I think fine mapping refers to identifying the causal variant out of all the significant variants, not identifying the gene that the variant affects. I think that would be 'gene prioritization':We do not know which gene(s) the DNA signal points to, and the process of figuring this out is called ‘fine-mapping’.
- https://royalsocietypublishing.org/doi/10.1098/rsob.190221
3. Gene prioritization using GWAS traits
Traditional fine-mapping approaches focus on identifying the causal variants that affect a trait of interest. While very important, knowing which variants are causal does not identify the downstream effects of the variant on the trait. One way to gain such insights is by identifying the genes that are affected by each GWAS locus.
---
Although the region has multiple candidate genes, it’s quite likely that ARFGEF2, CSE1L, and STAU1 are involved in ME/CFS pathology because the signal around them is so strong. The gene-based test of MAGMA, a tool that helps you estimate which genes are relevant, highlighted all three of them.
I don't think we can say things about loci likely being related to multiple genes with certainty. For chromosome 20, the locus being very significant doesn't indicate that multiple genes are involved. It may just be that ARFGEF2 or another gene just has a very strong effect.The one below on chromosome 1 is likely to have more than one signal.
MAGMA is basically just looking at the significance of variants only within the bounds of a gene. If a variant in one gene is very significant, and also is in LD with variants in another gene, both genes will be significant in MAGMA.

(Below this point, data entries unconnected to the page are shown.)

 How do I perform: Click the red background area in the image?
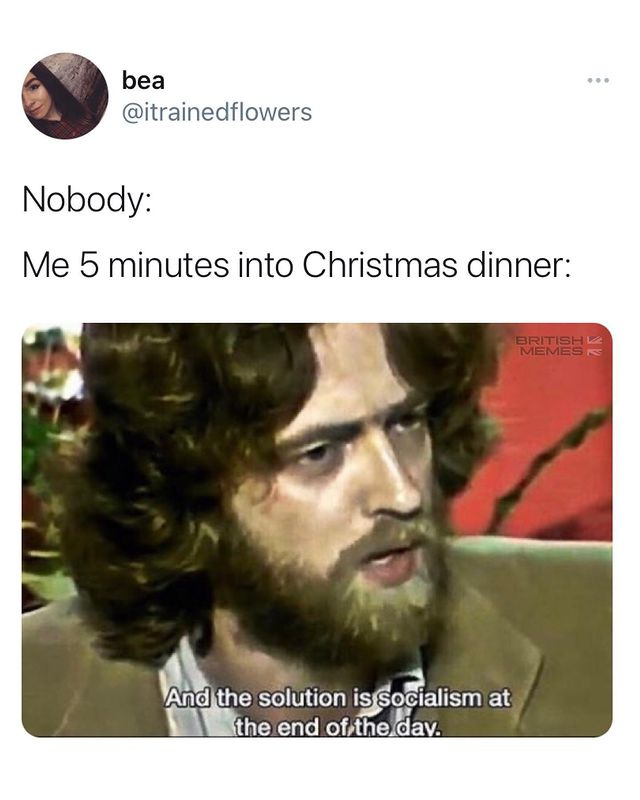(549, 449)
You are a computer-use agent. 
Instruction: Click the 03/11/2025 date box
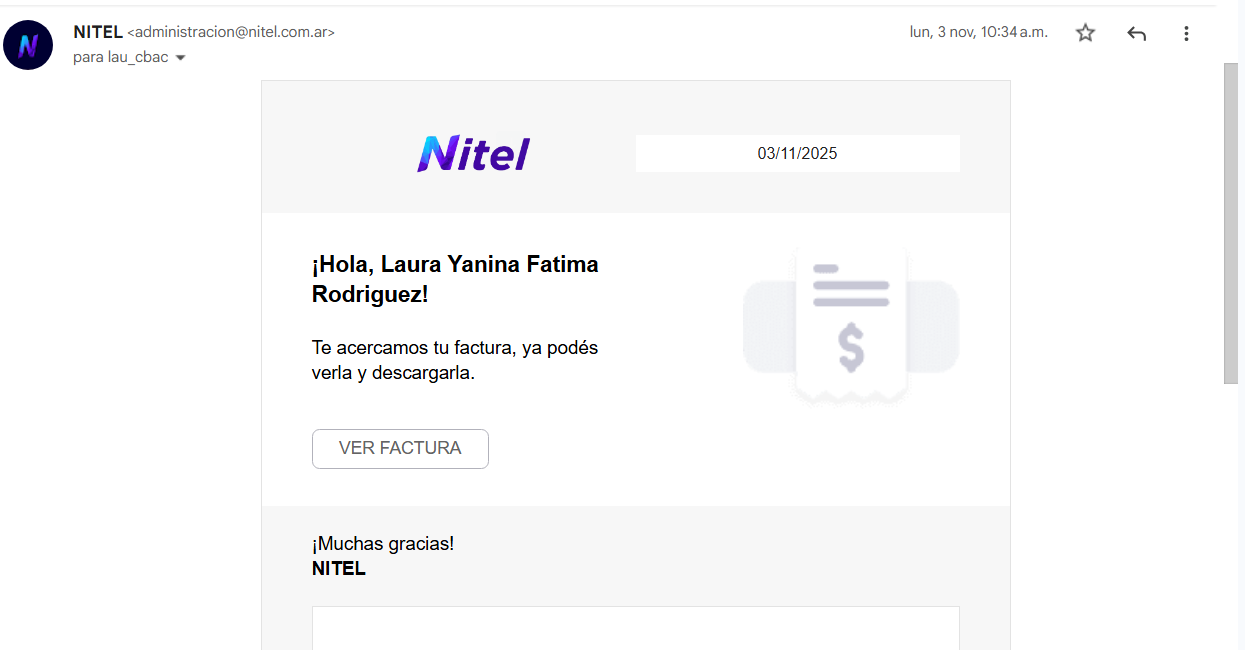(797, 154)
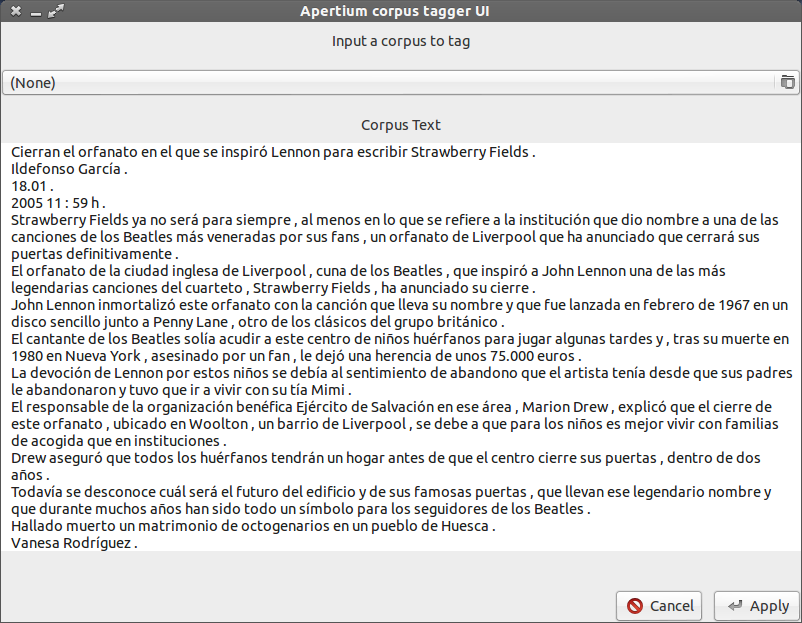The height and width of the screenshot is (623, 802).
Task: Click the "2005 11 : 59 h" line
Action: [x=58, y=201]
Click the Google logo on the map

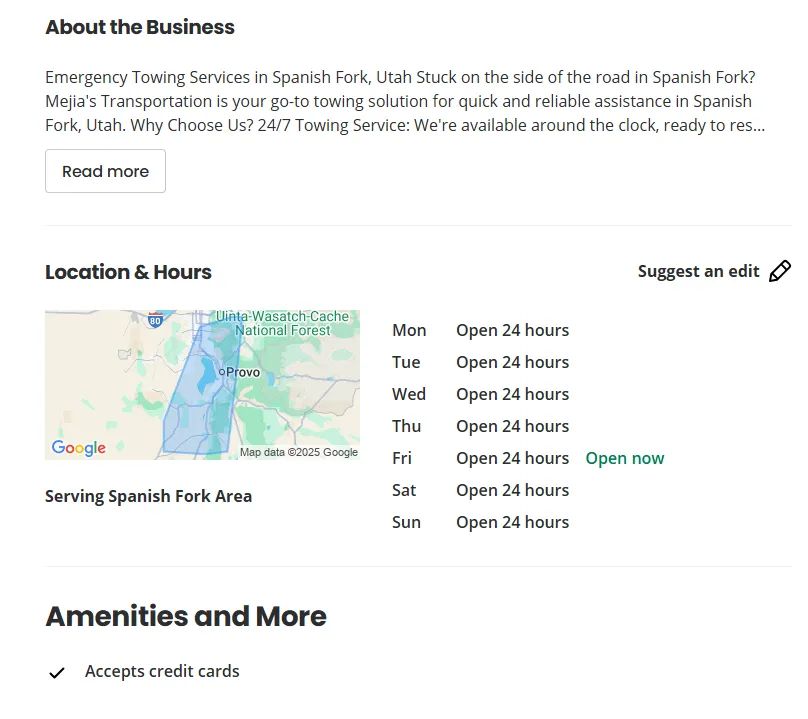(x=78, y=447)
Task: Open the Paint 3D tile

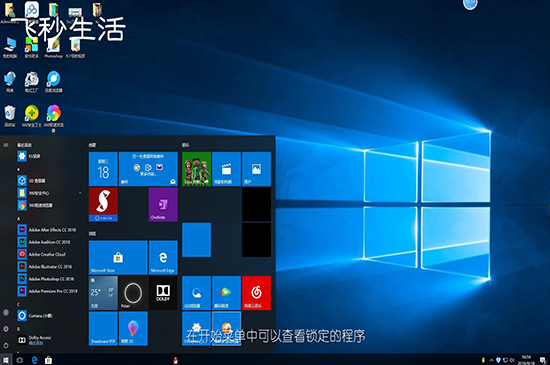Action: pyautogui.click(x=133, y=329)
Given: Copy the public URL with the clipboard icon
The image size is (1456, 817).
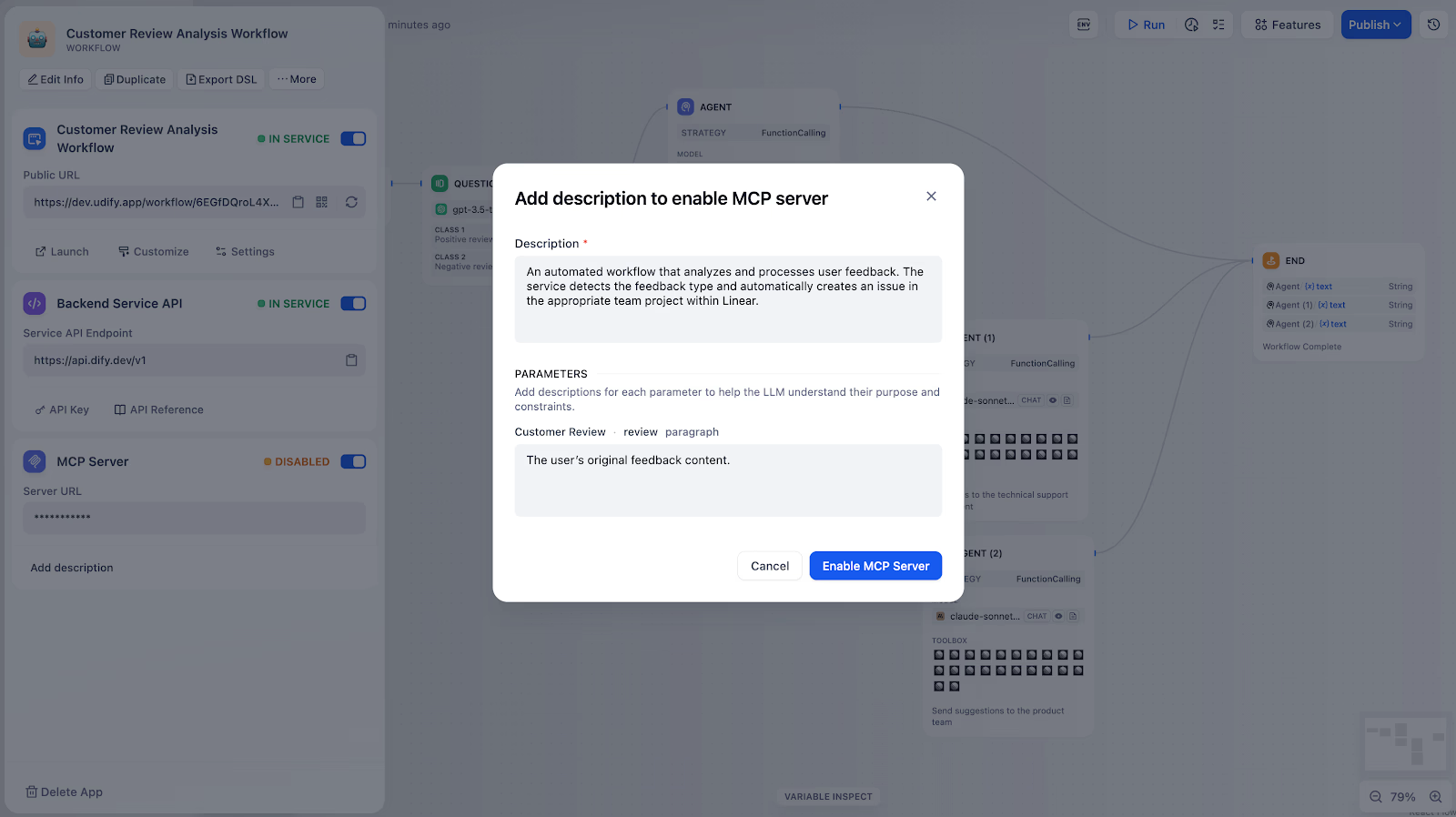Looking at the screenshot, I should [298, 202].
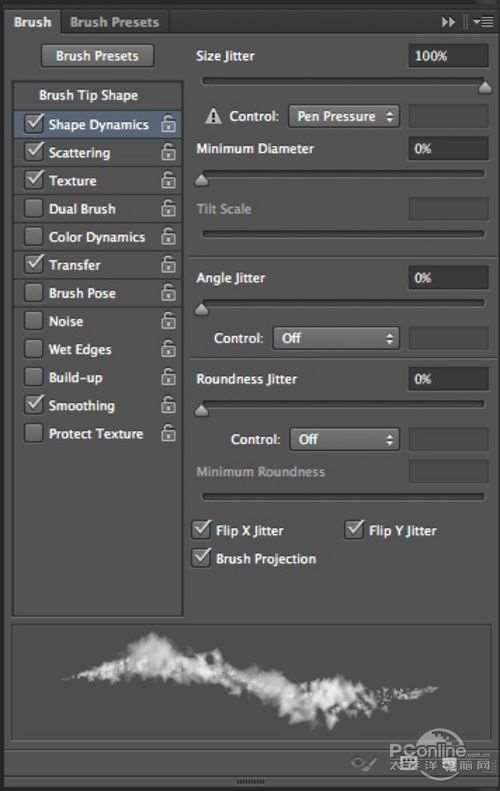This screenshot has width=500, height=791.
Task: Click the Size Jitter slider handle
Action: click(x=485, y=88)
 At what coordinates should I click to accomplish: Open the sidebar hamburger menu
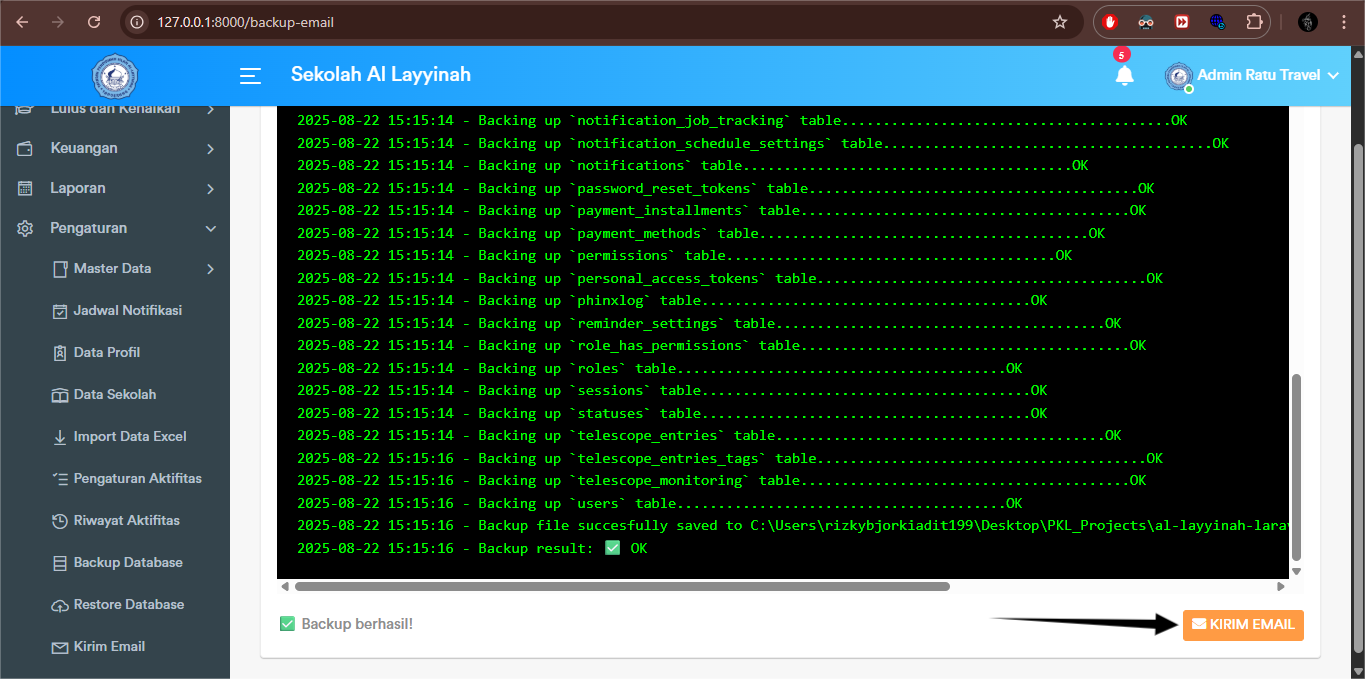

For some reason, LocusZoom doesn't show LD for the chr20 locus. But it does for the chr1 locus (last locus in the first image here), which shows that the second long RABGAP1L region is in moderate LD with the main variants above DARS2. So even if the only interesting causal variant was a variant above DARS2, we'd likely see the same pattern as we do.
---
Typo:
A bit caveat is that the genes highlighted above are involved in other functions
Change to "as similar as possible"?
They included only British participants with European ancestry so that they were as similar as the controls in the UK Biobank.
Add space.
Likely candidates are TAOK3, SUDS3, andPEBP1.